If there is one area of the law where there are buckets full of numbers it’s in the area of Gun Law. Everyone has a number for something related to firearms…regardless of which side of the fence you might sit on when it comes to firearms and gun control.
The gun control advocates can put together statistics that prove their point in just about every situation. The same can be said for those who want less gun control and favor maintaining their 2nd Amendment rights. Regardless of which side of the argument you might be on, someone always has numbers to prove their point.
Rather than get mired down in debating whether or not a particular statistic is right or wrong or valid or invalid, maybe it’s time to think about this with a different angle…common sense.
If someone comes up to you and gives you a statistic that is outrageous, your first instinct is to say this can’t be true. This is your common sense kicking into gear and asking normal questions about the numbers. You know deep down it is probably a number someone came up with using a unique combination of variables to prove their point and so you generally would ignore it or discredit it.

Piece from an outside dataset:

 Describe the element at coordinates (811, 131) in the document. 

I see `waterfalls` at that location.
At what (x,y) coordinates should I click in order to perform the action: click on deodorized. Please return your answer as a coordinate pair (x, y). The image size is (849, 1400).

This is your intuition and common sense coming into play and discounting the information.
But what if the number doesn’t seem too outrageous but a bit unbelievable? This is where most statistics get confusing and often times construed in such a way so as to prove the point the person is trying make. The same rule applies…if it doesn’t pass the common sense test for you, leave it alone. As an attorney, statistics become very powerful when making a point. The question is always, is this an isolated statistic that is being used to just prove a point or is it the big picture.
All too often we find a whole host of statistics surrounding a situation and someone pulls one or two they like out of the pile and makes a case around it. It isn’t giving you the entire picture and usually doesn’t pass the common sense test. Think of it this way…you bake a pie and use 5 different berries in the pie, each in its own area of the pie. If you cut a small piece out of each area and served it to your guests they would see that there are 5 different berries and would realize each berry represented 20% of the pie. But what if you just cut into one section of the pie and served it. Your guest would think it was only a blackberry pie or blueberry pie, depending on the berry they got. This would not be an accurate representation of the pie…similar to how many use isolated statistics to prove their point.
So the next time you read an article about gun laws, realize that most of the time someone is more than likely taking one slice out of the pie and trying to convince you it is a blackberry pie. Your common sense should tell you to look further and realize that there are other berries in the pie, other statistics that are part of the overall analysis. Do your homework when you see statistics…validate them with other research…check them against your common sense. In most cases you will realize they are just trying to serve you blackberries and ignoring the other 4 types of berries.
Be cautious and validate the numbers…the real story always comes out when all the berries in the pie are identified.